The contrast between the two is made abundantly evident throughout the book. Finney typifies a pragmatic, Arminian-leaning, evangelism-focused strand of evangelicalism. Nevins represents a meticulously conservative, Calvinistic leaning, church-based expression of evangelicalism. Finney popularized such things as alter calls (invitations to repent at the end of church meetings), standing or raising hands as an acknowledgement of faith, and the “anxious seat.” Nevin worried that such methods led to false conversions since the pressure of the emotionally laden meetings could often manipulate people’s emotions, leading to false “decisions” to follow Christ.
Finney emphasized the decisive role of human free will and limited God’s sovereignty to the manipulating of circumstances. Nevin, on the other hand, thought God must first change a person’s heart (via regeneration) in order that he or she would believe (thus convert). As a result, Finney felt it was imperative to bring people to a point of crisis and demand an immediate decision. Methodology is to be determined more by the needs of the listeners rather than Scriptural precepts. He even sees methods like alter invitations and the anxious bench as modern equivalents to baptism. Dahlfred points out that Finney’s Systematic Theology gives virtually no attention to the doctrine of the church and to God’s attributes (Kindle Loc 2641, 3018).

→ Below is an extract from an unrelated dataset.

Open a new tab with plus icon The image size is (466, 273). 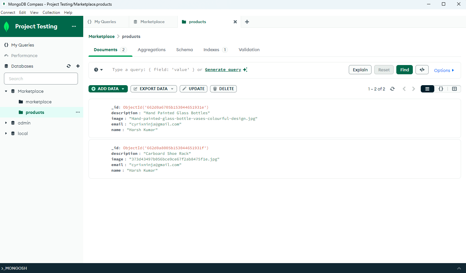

Dahlfred’s book is largely descriptive. He sides with Nevins after briefly assessing the two views from a Scriptural standpoint. The book has tremendous value for catalyzing thought about modern missiological practice. Though the book generally focuses on soteriology, I found some of the most provocative and helpful insights to concern ecclesiology. One’s soteriology will direct methodology, which then shapes the church that emerges. There are very few books that deal so directly with the relationship between theology and methodology. It’s a relationship many people talk about but few examine with the carefulness of this book. Dahlfred’s work serves as a good catalyst.